16. The Fool of Quality: or, the History of Henry, Earl of Moreland. By Henry Brooke, Esq. A New and Revised Edition, with an Introduction by the Rev. W. P. Strickland, D. D., and a Biographical Preface by the Rev. Charles Kingsley, M. A. In two volumes. New York: Derby & Jackson. 1860.

The earlier history of Henry Brooke has in it something of mystery, shading off indeed into myth. He was born in 1708, was the pupil of Swift, the friend and extravagant admirer of Pope, was on intimate terms with Pitt, and was the favorite of the Prince of Wales. He was a wit, a courtier, a dancer, and a swordsman,-in every particular accomplished. He was at first the favorite of fortune, yet, in the words of Pope, "unspoilt by

all her caresses. For with all he was a man-independent, rigidly conscientious, and profoundly religious in feeling and thought. He offended Garrick by refusing to sell his genius at the rate of a shilling for each dramatic line-his popularity as a play-writer made him worth even this to the manager. He offended Johnson because he would not bow down and acknowledge his intellectual supremacy. It is worth adding that he was a most devoted husband-his reason could hardly survive the loss of his wife. The Rev. Mr. Strickland assures us that "The Fool of Quality" gives evidence unmistakable of its author's belief in the doctrine of the final restoration of man to the favor of God, Mr. Kingsley speaks of the book in a way not pleasing to Orthodox interpreters of Christianity. "If theology, properly so called, is to be henceforth an extinct science-if nothing can be known of God's character, even from the person of Jesus Christ, save that he will doom to endless torture the vast majority of the human race-if the divine morality be utterly different from the ideas of human morality-if generosity, magnanimity, chivalry, all which seem most divine in man is to have no likeness in God-if the motives of religion are to be confined henceforth to the most selfish of human hopes and the basest of human fears-if, in a word, Spurgeonism, whether Protestant or Catholic, is the only fit creed for mankind, then indeed, all the seemingly noble teaching of this book is superfluous, and its diatribes may be passed over as impertinent interferences with the dramatic unity of the plot."

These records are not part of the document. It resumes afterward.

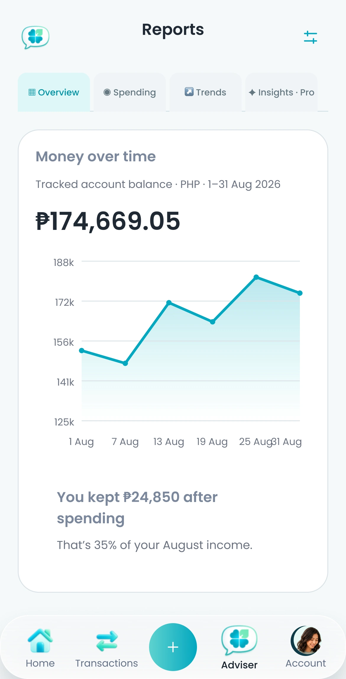Select the 13 Aug data point

pos(169,303)
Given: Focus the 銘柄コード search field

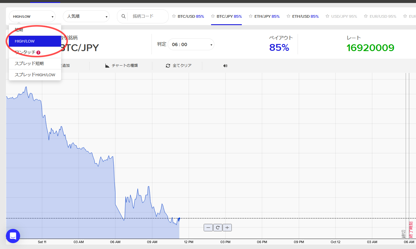Looking at the screenshot, I should coord(148,16).
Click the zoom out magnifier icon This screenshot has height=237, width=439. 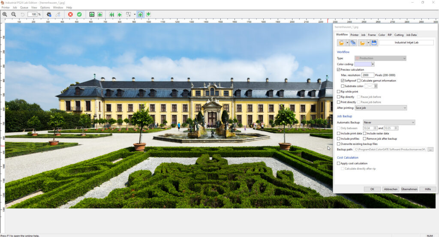[14, 14]
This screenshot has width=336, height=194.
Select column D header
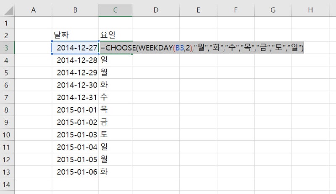155,10
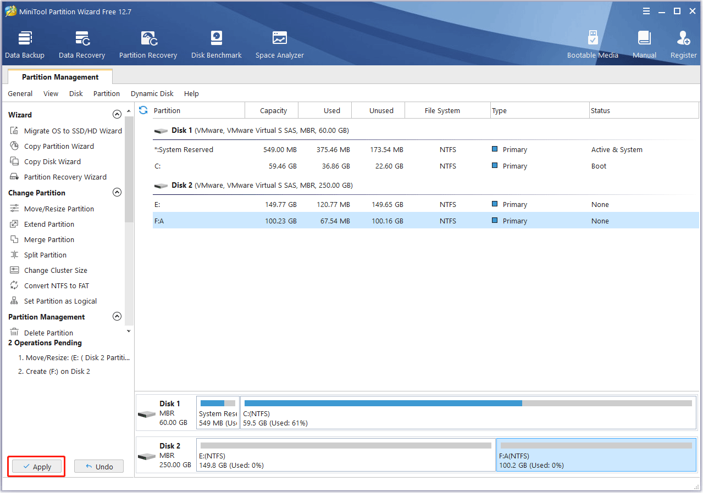The image size is (703, 493).
Task: Run Disk Benchmark
Action: (215, 43)
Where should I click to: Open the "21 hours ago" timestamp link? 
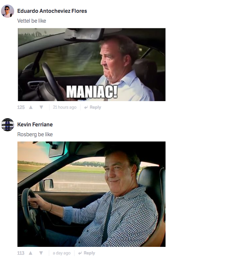tap(64, 107)
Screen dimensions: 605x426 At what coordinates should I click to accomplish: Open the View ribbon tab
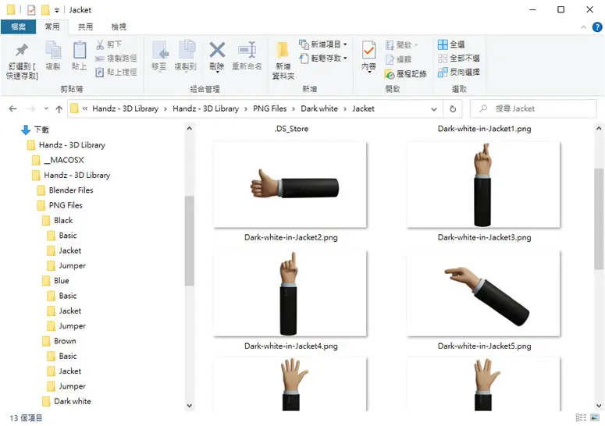coord(119,27)
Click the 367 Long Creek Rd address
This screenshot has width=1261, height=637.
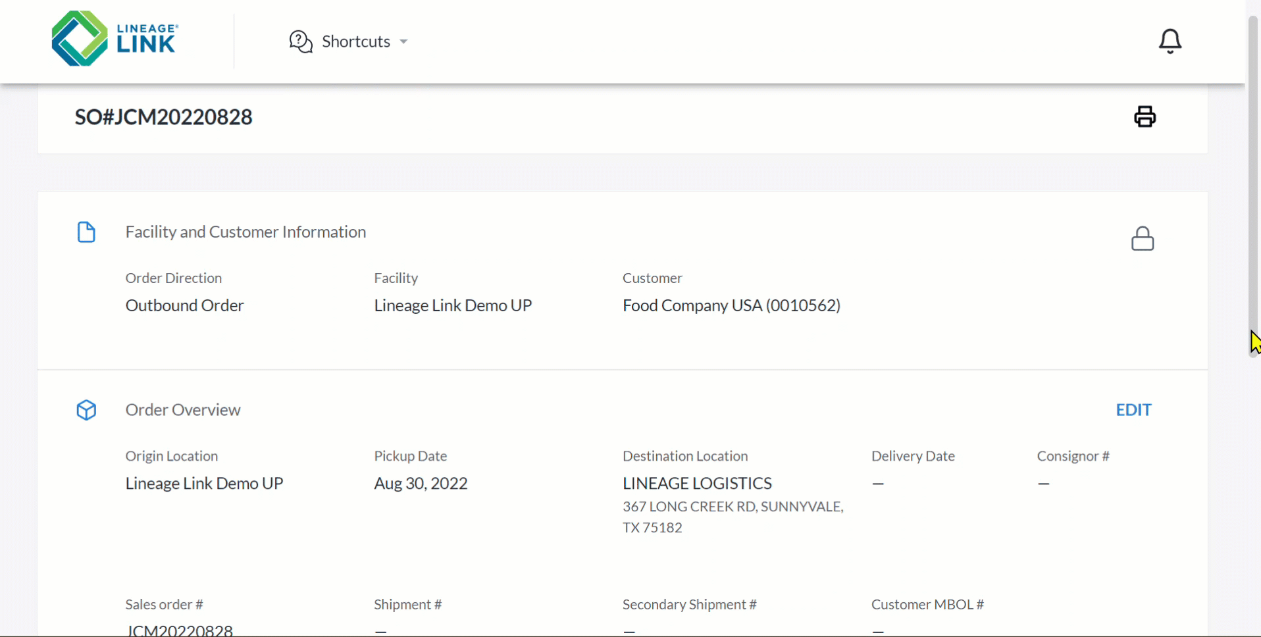pyautogui.click(x=733, y=517)
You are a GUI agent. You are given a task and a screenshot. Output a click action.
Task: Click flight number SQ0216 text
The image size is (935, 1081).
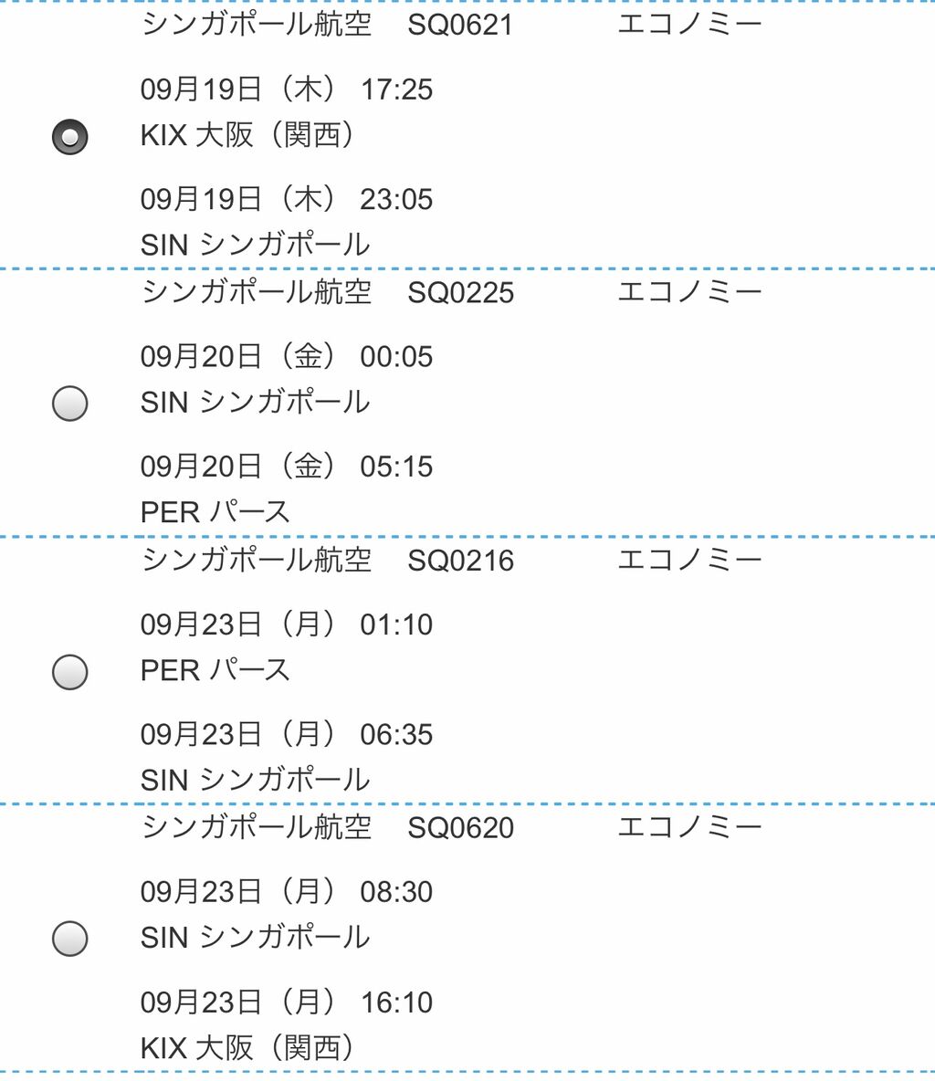point(460,560)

We have only to remind the reader that "The Fool of Quality" is not to be classed with the modern novel. It is a different species of fiction,-one in which plot and dramatic effect are subordinate to Christian thought and sentiment. Its theology in many respects is an anticipation of the present Unitarian and Universalist views of God, man, morality and destiny. It is one of those works of genius which the world will never let die.

17. Leaders of the Reformation: Luther, Calvin, Latimer, Knox, the Representative men of Germany, France, England and Scotland. By John Tulloch, D. D. Boston: Gould & Lincoln. 1860.

The Protestant Reformation had its immediate (though not its remote) origin in Germany, where it appeared as a grand insurrectionary movement a hearty, earnest, often violent reaction against the papal despotism. France gave to the movement something of a definite purpose, reduced it to method, affixed to it a theology, and subjected it to constitutional regulations. In England, (leaving out of the account the preliminary work of Wickliffe and the Lollards), the political element led on, often

« PreviousContinue »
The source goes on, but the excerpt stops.